[Pixel coordinate grounding data]
--*--

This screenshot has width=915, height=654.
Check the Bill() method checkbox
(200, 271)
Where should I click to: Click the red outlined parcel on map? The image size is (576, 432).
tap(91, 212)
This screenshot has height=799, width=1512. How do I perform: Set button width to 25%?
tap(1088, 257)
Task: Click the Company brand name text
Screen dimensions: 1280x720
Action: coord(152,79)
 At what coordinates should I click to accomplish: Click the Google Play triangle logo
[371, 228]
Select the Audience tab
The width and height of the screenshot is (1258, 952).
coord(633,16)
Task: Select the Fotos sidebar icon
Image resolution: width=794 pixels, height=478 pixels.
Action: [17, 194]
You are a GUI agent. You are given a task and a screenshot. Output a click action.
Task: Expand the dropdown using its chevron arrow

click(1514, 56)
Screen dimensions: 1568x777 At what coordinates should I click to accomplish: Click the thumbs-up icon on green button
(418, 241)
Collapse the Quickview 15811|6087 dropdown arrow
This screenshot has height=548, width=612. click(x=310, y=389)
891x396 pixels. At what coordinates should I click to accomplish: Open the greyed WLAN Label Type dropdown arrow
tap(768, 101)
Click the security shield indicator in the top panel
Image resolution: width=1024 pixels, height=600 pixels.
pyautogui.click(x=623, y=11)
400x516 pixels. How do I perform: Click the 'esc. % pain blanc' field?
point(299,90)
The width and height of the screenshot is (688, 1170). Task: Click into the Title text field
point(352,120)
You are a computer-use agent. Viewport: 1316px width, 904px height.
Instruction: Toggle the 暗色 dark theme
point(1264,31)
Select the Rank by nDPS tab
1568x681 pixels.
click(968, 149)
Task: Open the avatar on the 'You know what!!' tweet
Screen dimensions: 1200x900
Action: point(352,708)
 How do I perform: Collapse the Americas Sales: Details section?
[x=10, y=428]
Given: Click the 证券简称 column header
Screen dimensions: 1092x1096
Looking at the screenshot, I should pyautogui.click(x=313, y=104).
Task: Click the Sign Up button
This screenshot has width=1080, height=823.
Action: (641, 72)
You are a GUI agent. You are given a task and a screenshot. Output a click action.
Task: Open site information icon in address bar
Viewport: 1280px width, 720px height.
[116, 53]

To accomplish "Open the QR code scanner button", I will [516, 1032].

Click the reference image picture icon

--*--

Output an exact copy of the lines beginning at the one that holds "Screen dimensions: 1092x1096" and running through the final line of the records.

### Answer below
Screen dimensions: 1092x1096
Looking at the screenshot, I should pyautogui.click(x=313, y=104).
Task: Click the Sign Up button
This screenshot has width=1080, height=823.
Action: (641, 72)
You are a GUI agent. You are given a task and a screenshot. Output a click action.
Task: Open site information icon in address bar
Viewport: 1280px width, 720px height.
[116, 53]

To accomplish "Open the QR code scanner button", I will [516, 1032].

Click the reference image picture icon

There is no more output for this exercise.